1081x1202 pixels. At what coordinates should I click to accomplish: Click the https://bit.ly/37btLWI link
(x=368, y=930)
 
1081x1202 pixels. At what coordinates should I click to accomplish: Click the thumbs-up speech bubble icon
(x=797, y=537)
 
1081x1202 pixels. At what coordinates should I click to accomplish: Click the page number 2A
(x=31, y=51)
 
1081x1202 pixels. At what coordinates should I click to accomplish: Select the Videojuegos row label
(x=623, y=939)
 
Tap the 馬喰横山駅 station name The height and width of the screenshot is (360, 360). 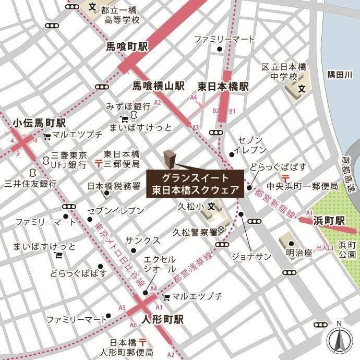pos(158,85)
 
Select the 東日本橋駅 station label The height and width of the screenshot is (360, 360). pos(223,85)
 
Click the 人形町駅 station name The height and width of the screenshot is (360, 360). pos(162,319)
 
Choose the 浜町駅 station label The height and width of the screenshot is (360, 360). pos(330,221)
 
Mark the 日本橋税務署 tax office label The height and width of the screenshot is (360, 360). pos(113,185)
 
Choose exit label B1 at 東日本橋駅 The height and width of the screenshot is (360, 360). pos(233,111)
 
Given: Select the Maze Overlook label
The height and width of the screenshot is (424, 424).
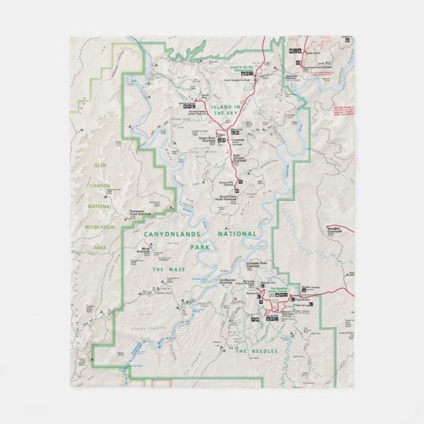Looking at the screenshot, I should pyautogui.click(x=144, y=250).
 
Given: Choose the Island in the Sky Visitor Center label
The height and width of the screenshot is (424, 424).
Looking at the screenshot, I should pyautogui.click(x=244, y=68).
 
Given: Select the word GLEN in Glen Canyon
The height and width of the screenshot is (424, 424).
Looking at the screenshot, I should pyautogui.click(x=101, y=184).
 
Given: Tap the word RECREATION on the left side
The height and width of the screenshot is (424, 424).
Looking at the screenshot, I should pyautogui.click(x=99, y=226).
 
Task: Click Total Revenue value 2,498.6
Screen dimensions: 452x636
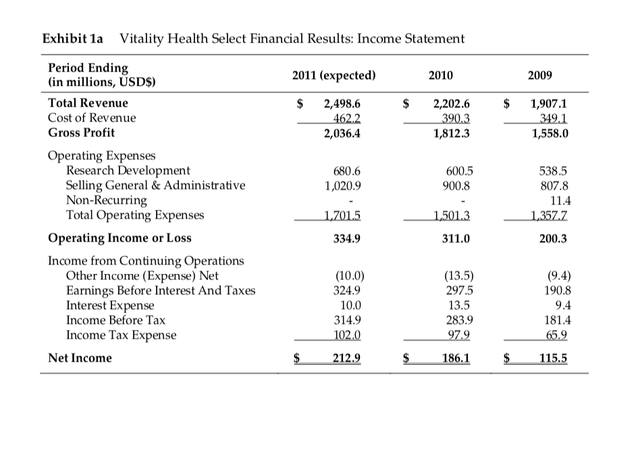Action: [x=342, y=104]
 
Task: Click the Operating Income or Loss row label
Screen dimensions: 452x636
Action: [x=120, y=237]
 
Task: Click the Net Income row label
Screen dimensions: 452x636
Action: [x=80, y=358]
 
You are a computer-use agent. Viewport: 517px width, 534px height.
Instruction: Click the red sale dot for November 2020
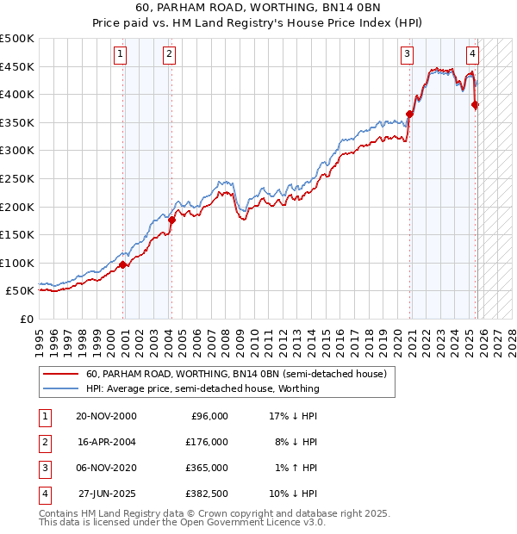point(410,114)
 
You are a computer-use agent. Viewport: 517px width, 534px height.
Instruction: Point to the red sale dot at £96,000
point(123,264)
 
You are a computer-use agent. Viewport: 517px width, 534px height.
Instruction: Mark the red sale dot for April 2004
point(171,220)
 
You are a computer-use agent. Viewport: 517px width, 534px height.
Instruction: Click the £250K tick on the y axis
point(17,178)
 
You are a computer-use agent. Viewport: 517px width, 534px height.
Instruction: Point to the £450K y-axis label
point(17,66)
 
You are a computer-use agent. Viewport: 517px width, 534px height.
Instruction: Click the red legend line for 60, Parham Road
point(60,375)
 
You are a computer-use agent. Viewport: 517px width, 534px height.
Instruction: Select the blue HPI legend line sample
point(60,388)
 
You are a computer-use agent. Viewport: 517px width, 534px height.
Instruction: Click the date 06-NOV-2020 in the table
point(106,468)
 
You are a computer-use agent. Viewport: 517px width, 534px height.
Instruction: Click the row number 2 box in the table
point(43,442)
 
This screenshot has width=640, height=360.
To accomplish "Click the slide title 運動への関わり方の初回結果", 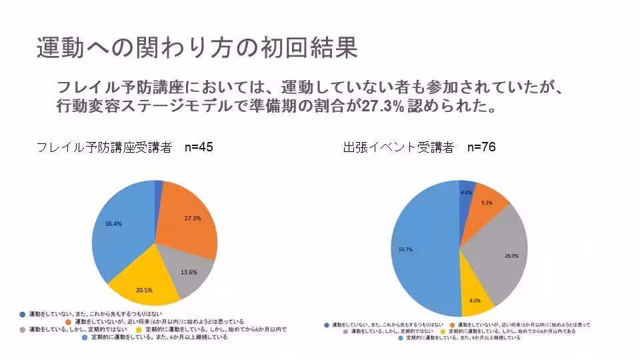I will [x=197, y=48].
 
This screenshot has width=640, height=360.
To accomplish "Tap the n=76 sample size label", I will [x=481, y=147].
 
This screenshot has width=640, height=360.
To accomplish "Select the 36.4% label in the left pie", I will [x=113, y=224].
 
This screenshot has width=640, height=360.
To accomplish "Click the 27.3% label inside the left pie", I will [x=193, y=218].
__________________________________________________
=== GIVEN EXERCISE ===
Turn the lines from the one containing "Choose the 浜町駅" through the one containing "Action: [x=120, y=237]", both included, into a JSON list of strings with one string per line. Skip blank lines and leave the pictures out.

=== SOLUTION TO THIS TASK ===
[
  "Choose the 浜町駅 station label The height and width of the screenshot is (360, 360). pos(330,221)",
  "Mark the 日本橋税務署 tax office label The height and width of the screenshot is (360, 360). pos(113,185)",
  "Choose exit label B1 at 東日本橋駅 The height and width of the screenshot is (360, 360). pos(233,111)",
  "Given: Select the Maze Overlook label",
  "The height and width of the screenshot is (424, 424).",
  "Looking at the screenshot, I should pyautogui.click(x=144, y=250).",
  "Given: Choose the Island in the Sky Visitor Center label",
  "The height and width of the screenshot is (424, 424).",
  "Looking at the screenshot, I should pyautogui.click(x=244, y=68).",
  "Given: Select the word GLEN in Glen Canyon",
  "The height and width of the screenshot is (424, 424).",
  "Looking at the screenshot, I should pyautogui.click(x=101, y=184).",
  "Given: Tap the word RECREATION on the left side",
  "The height and width of the screenshot is (424, 424).",
  "Looking at the screenshot, I should pyautogui.click(x=99, y=226).",
  "Task: Click Total Revenue value 2,498.6",
  "Screen dimensions: 452x636",
  "Action: [x=342, y=104]",
  "Task: Click the Operating Income or Loss row label",
  "Screen dimensions: 452x636",
  "Action: [x=120, y=237]"
]